Whatever happened to the bestselling wines of the 1970s and 80s? Some, happily, are no longer with us or have been banished to the dustiest reaches of the corner shop, brands such as Hirondelle, Lutomer Laski Riesling, or Le Piat d’Or, that neither we nor the French adore any more.
Others, remodelled, repackaged, occasionally even drinkable, are still slogging it out in the pitiless commercial battlefield of a supermarket near you: Mateus Rosé, Black Tower, Blue Nun.
More interesting are the regional appellations that after years of neglect, critical disdain and flatlining sales, have returned as something else entirely. Regions that have gone from cult to own-label mainstream favourite to beyond the pale and back again. The paradigm of the retro-vintage comeback king is beaujolais. The vignerons of the gamay-producing area north of Lyon once sold millions of bottles of nouveau, that bubblegum-and-banana-scented young red bottled within a couple of months of vintage. But after the 1990s, sales collapsed, their reputation for quality in tatters. It’s taken plenty of angsty reflection and, in many cases, financial struggle, but thanks to its cluster of adventurous small producers and its ability to provide the sort of light, fresh red wines that work so well by the glass, beaujolais – even nouveau, from the right producer – has become a must-list for a certain kind of modern wine bar and small-plate restaurant.

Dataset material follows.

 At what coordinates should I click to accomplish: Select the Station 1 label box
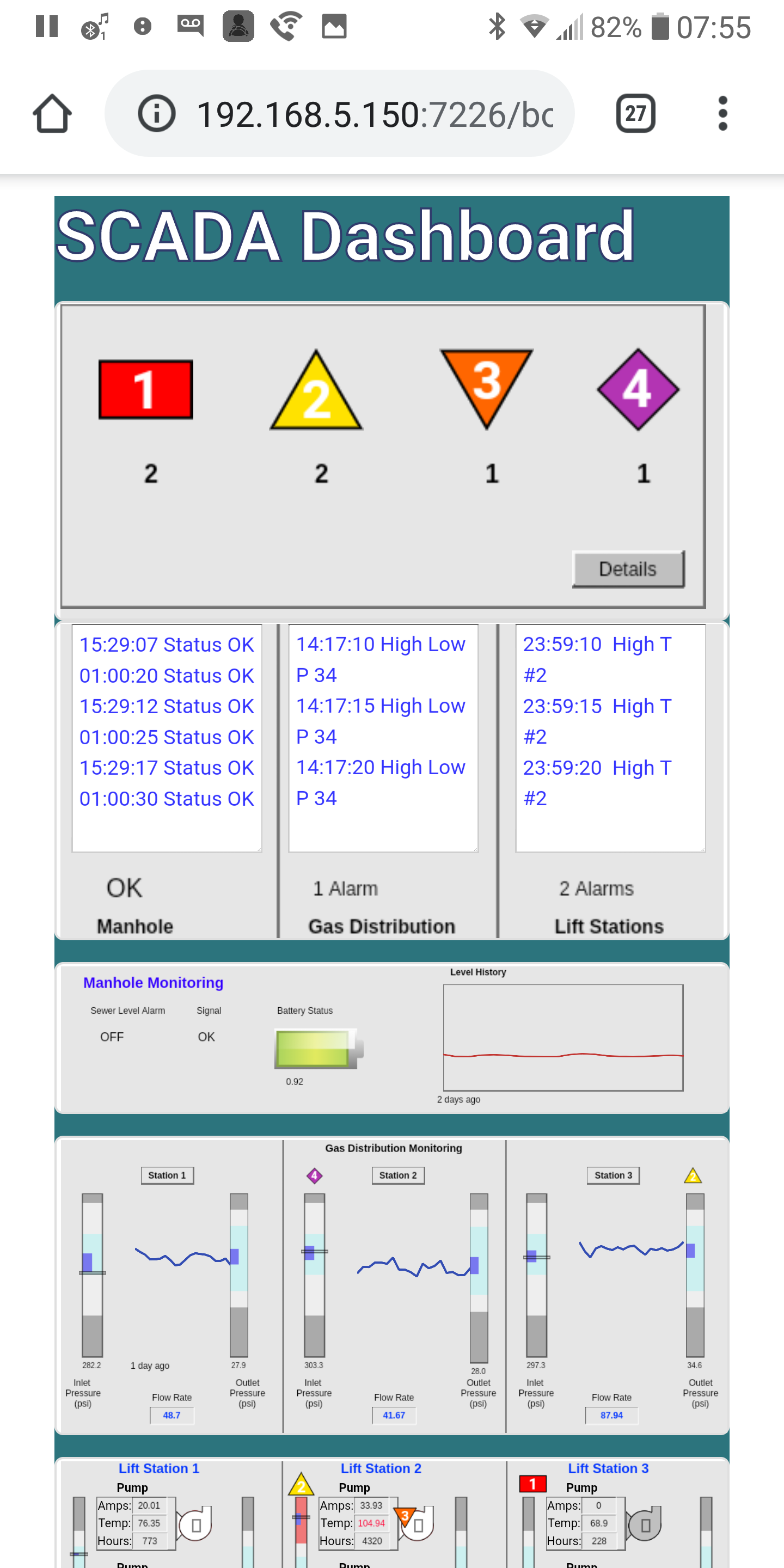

Muscadet, typecast as a cheap and cheerful partner for seafood, was washed away by the fruit-rich new wines of the New World, its complacent producers having cashed in with enormous quantities of sub-standard, brand-damaging acid water. Again, it’s taken a while, but a hardcore of small producers around the Loire estuary have been chiselling out a reputation for dry whites on a par with chablis.
Other regions to have thrown off the 1970s kitsch include: Vinho Verde from northern Portugal, whose whites can be thrillingly peachy and pure where once they tended to the insipid but tart; the Veneto, home of trattoria staples white soave and red valpolicella, now responsible for some of Italy’s most elegant wines; and the Rheinhessen, once all but synonymous with liebfraumilch, now reestablished as the site of great dry rieslings.
But for the full nostalgia-tinted house, nothing beats lambrusco. Not as the sweetly gassy, £2.99 initiation rite for generations of teenagers and pre-loading clubbers, but in its original, gorgeously gastronomic form from Emilia-Romagna: a vivid, finger-staining, antipasti-partnering sparkling red.
Pierre Luneau Papin Domaine du Verger Muscadet Sèvres et Maine sur Lie, France 2018 (£12.95, josephbarneswines.com; vinovero.co.uk)
From a modern master of muscadet, this is a typically luminous dry white, tight and nervy with a dash of salt and zesty citrus and a savoury palate. Perfect for shellfish, and at a price that puts comparable white burgundy to shame.
Anselmo Mendes Muros Antigos Loureiro, Vinho Verde, Portugal 2018 (from £8.95, thewinesociety.com; handford.net; bottleapostle.com)
If you grew up on the wince-making acid, prickly spritz and lemony sweetness of old-style supermarket own-label vinho verde, you’d scarcely believe this pristine, racy, floral, citrus and exotic-fruit-scented white came from the same region.
Lambrusco Classico Vigne delle Monte, Emilia-Romagna, Italy (£12.75, leaandsandeman.co.uk)
There is still plenty of pallid soda-pop-like lambrusco (and, indeed, its perry-based imitator, lambrini) around. But this is the real thing: an intensely dark cherry-fruited sparkling red with salami-matching grip, and a moreish tangy dry finish.
Gonzalez Byass Solera 1847 Cream Sherry (from £13.45, thewhiskyexchange.com; oddbins.com; cambridgewine.com)
The 1980s was the beginning of the end of sherry’s imperial period as a bestselling wine. Now even the fustiest of styles, cream, such as the suavely sweet fruitcakey Solera 1847, is back on the smartest restaurant lists.
Korona Egri Bikaver Bull’s Blood Hungary 2016 (£14.95, slurp.co.uk)
Before Aussie shiraz and Argentinian malbec, the “bull’s blood” red wines of Eger in Hungary provided British drinkers of the 1970s and 80s with their big red needs. This modern version is a cut above: a deep, spicy, plummy partner for autumnal stews.
Alexandre Burgaud Beaujolais-Village France 2018 (£11.50, bbr.com)
Alexandre Burguad’s delightful young wine is a far cry from the banana-bubblegum beaujolais nouveau of folk memory: it’s exuberantly fresh, crunchy, currant-fruity and aromatic with a moreishly sappy, charcuterie-friendly freshness.